A better way if you are publishing with page relative url’s, would be to redirect to the 404 page, instead of having it served from the incorrect url.

So instead of having this in your htaccess file :

ErrorDocument 404 /404.html

Put this at the end of your htaccess file :

RewriteEngine on
RewriteCond %{REQUEST_FILENAME} !-f
RewriteRule . /404.html [L,R=301]

What does this do ?

The first line turns RewriteEngine on.
The second line sets a condition for the third line, ensuring that it’s a non-existant file and passing the requested filename (using a server variable (%{})).
The third line matches everything, replaces it with the path to your 404.html in the root, and sets two flags, the first (L) to stop any more rewrite rules from being applied, and the second (R=301) to force an external redirect using the error code 301.

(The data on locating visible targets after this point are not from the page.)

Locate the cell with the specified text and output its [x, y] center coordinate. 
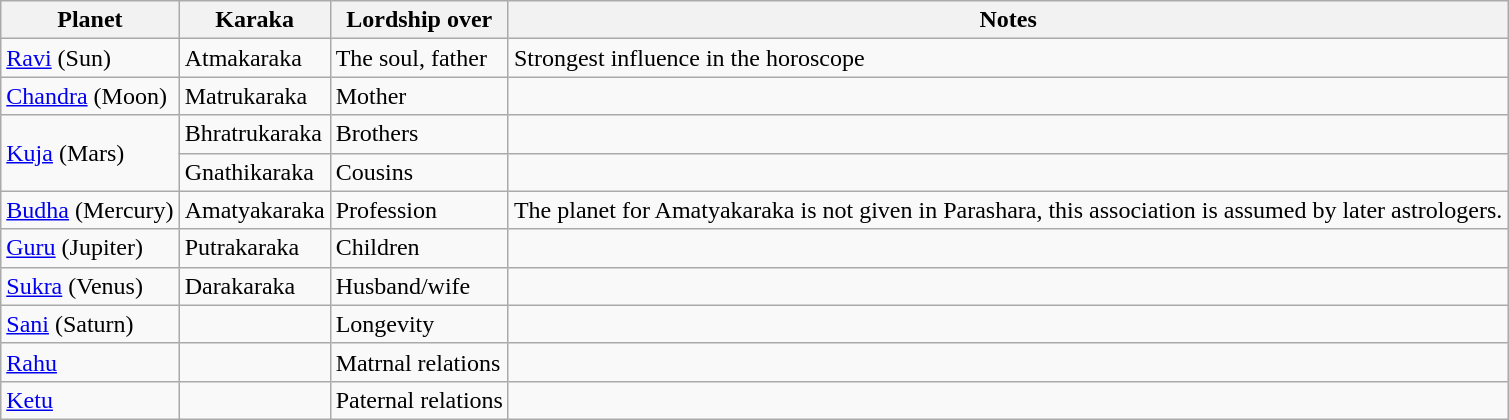
Ravi (Sun) [90, 58]
Budha (Mercury) [90, 210]
Matrukaraka [254, 96]
Rahu [90, 362]
Ketu [90, 400]
Putrakaraka [254, 248]
Longevity [419, 324]
Kuja (Mars) [90, 153]
Paternal relations [419, 400]
Bhratrukaraka [254, 134]
Brothers [419, 134]
Matrnal relations [419, 362]
Atmakaraka [254, 58]
Strongest influence in the horoscope [1008, 58]
Chandra (Moon) [90, 96]
Notes [1008, 20]
The soul, father [419, 58]
Profession [419, 210]
Cousins [419, 172]
Darakaraka [254, 286]
The planet for Amatyakaraka is not given in Parashara, this association is assumed by later astrologers. [1008, 210]
Sukra (Venus) [90, 286]
Lordship over [419, 20]
Guru (Jupiter) [90, 248]
Gnathikaraka [254, 172]
Amatyakaraka [254, 210]
Mother [419, 96]
Children [419, 248]
Planet [90, 20]
Sani (Saturn) [90, 324]
Husband/wife [419, 286]
Karaka [254, 20]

Note: You need to make sure apache has ‘mod rewrite’ on and most web hosts do have this on by default otherwise you can ask your hosting provider if it’s not working.

Thank You @Doobox,

What are the benefits of doing this -vs- just adding the full url of the 404 page to the .htaccess file?

Simply put…If you do this :

ErrorDocument 404 /404.html

Then 404.html is served from the address the error was encountered (the incorrect url the user tried to visit).
This will cause and links that are relative to the page in this page /404.html to fail.

If you do this:

RewriteEngine on
RewriteCond %{REQUEST_FILENAME} !-f
RewriteRule . /404.html [L,R=301]

This will redirect the browser to this actual page /404.html any time a user tries to access a page or file that does not exist.
This way it matters not if the links in /404.html are relative to the page or not, as it is being served from exactly where it was intended to be served from.